The little children answered, “Heck Teacher, that’s not FUCK, that’s      F rom   U s   C  olored   K ids!”

Business Practices

TO:  ALL EMPLOYEES

SUBJECT:  ABSENCES

It has been brought to my attention, that the attendance record of this department is a disgrace to our gracious benefactor, who, at your own request, has given you a job.  Due to your lack of consideration for your job with so fine a company, as shown by such frequent absenteeism, it has become necessary for us to revise some of our policies.  The following changes are in effect as of today;

SICKNESS

NO EXCUSE….we will no longer accept your doctor’s statement as proof, as we believe that, if you are able to go to the doctor, you are able to come to work.

DEATH

(Other than your own)  This is no excuse.  There is nothing you can do for them, and we are sure someone else with a lesser position can attend to the arrangements.  However, if the funeral can be held in the late afternoon, we will be glad to let you off work one hour early, provided that your share of the work is done far enough ahead to keep the job going in your absence.

LEAVE OF ABSENCE

(For an operation)  We are no longer allowing this practice.  We wish to discourage any thoughts that you may need an operation, as we believe that, as long as you are an employee here, you will need all of whatever you have, and you should not consider having any of it removed.  We hired you as you are, and to have anything removed would certainly make you less then we bargained for.

DEATH

(Your own)  This will be accepted as an excuse, but we would like a two-week notice, as we feel that it is your duty to teach someone else your job.

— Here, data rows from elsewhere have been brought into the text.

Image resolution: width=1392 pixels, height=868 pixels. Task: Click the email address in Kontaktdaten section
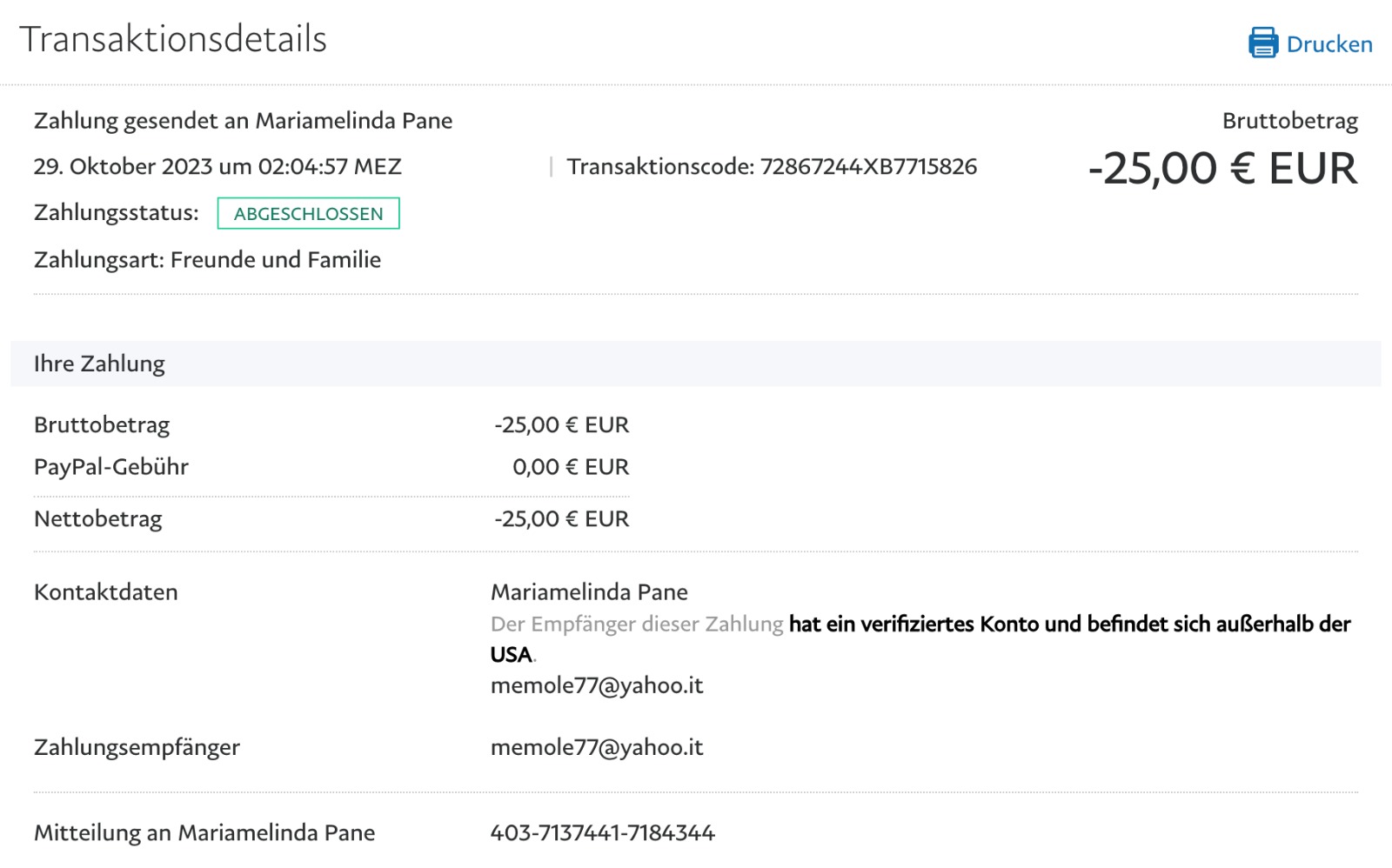597,685
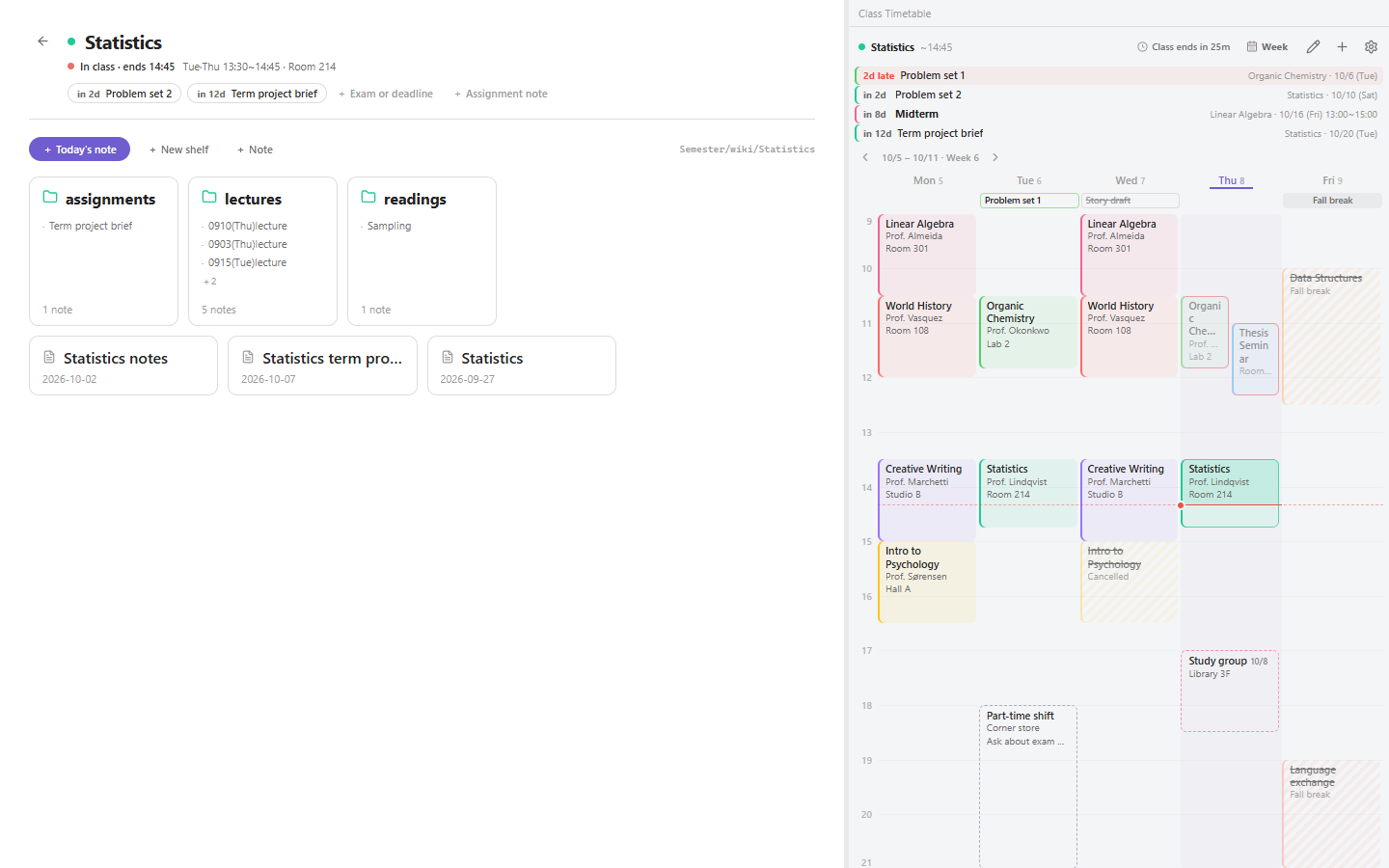Open the Statistics notes document icon
Viewport: 1389px width, 868px height.
(x=49, y=357)
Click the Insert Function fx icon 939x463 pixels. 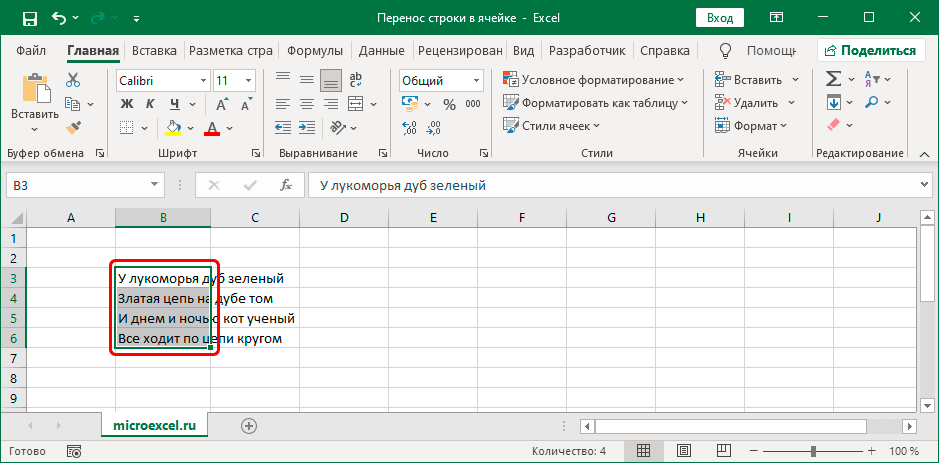(285, 185)
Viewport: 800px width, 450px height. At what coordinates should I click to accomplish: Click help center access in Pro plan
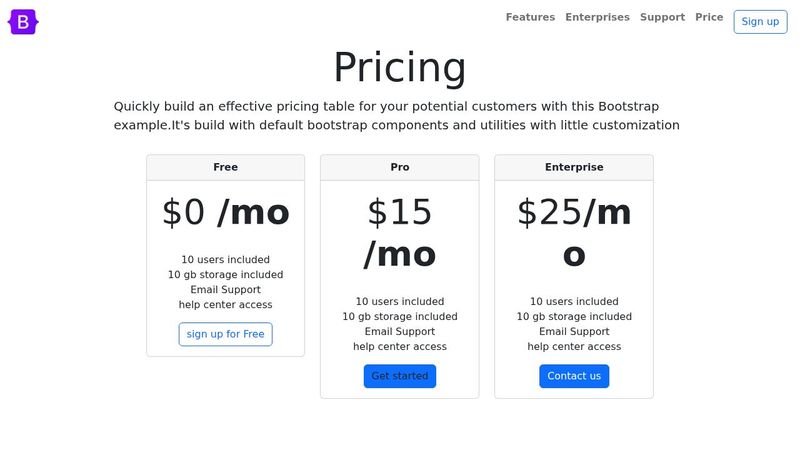pyautogui.click(x=399, y=347)
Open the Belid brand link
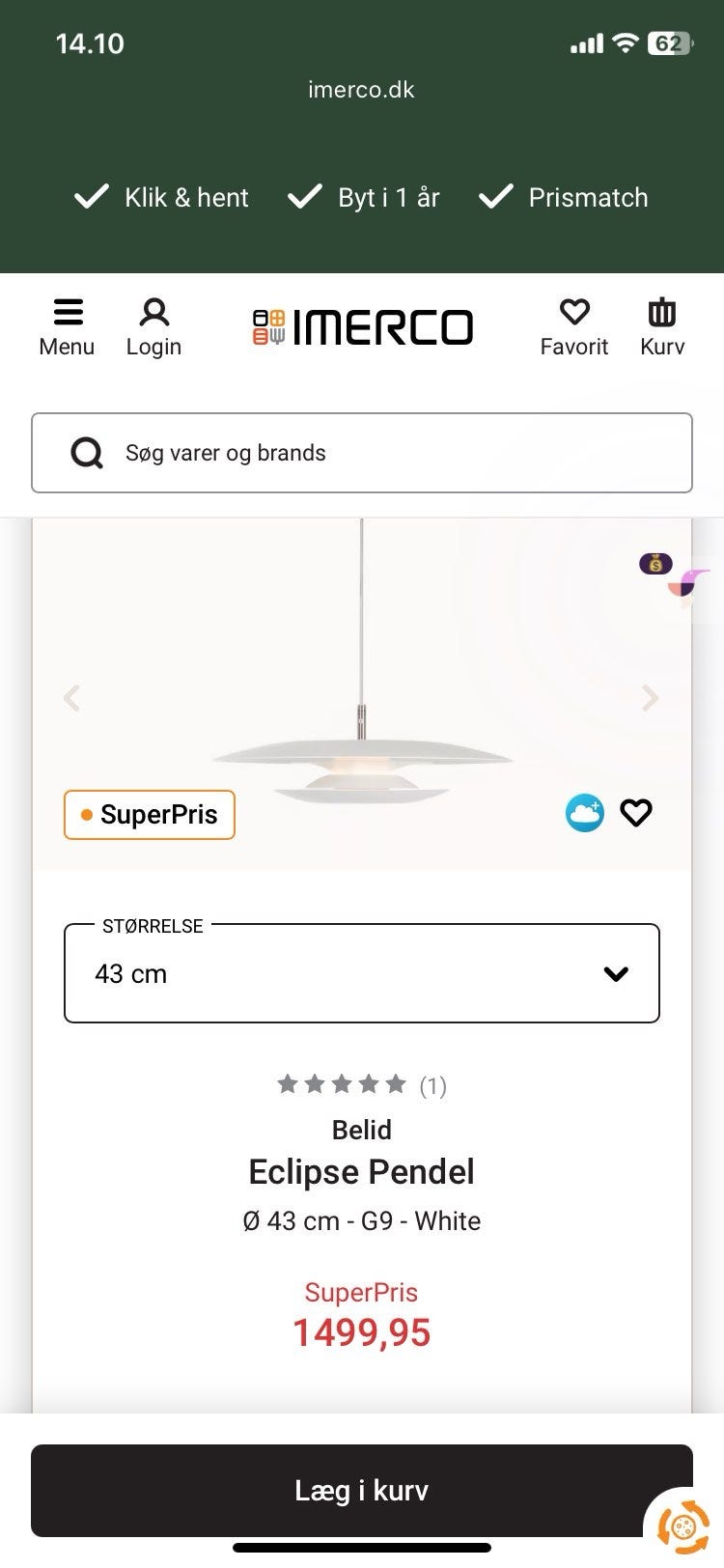This screenshot has width=724, height=1568. pyautogui.click(x=362, y=1130)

Also; entirely too much time is being spent in the restroom.  In the future, we will follow the practice of going to the restroom in alphabetical order.  For instance, those whose names begin with “A” will go from 8:00 to 8:15, “B” will go from 8:15 to 8:30, and so on.  If you are unable to go at your assigned time, it will be necessary to wait until the next day, when your time comes.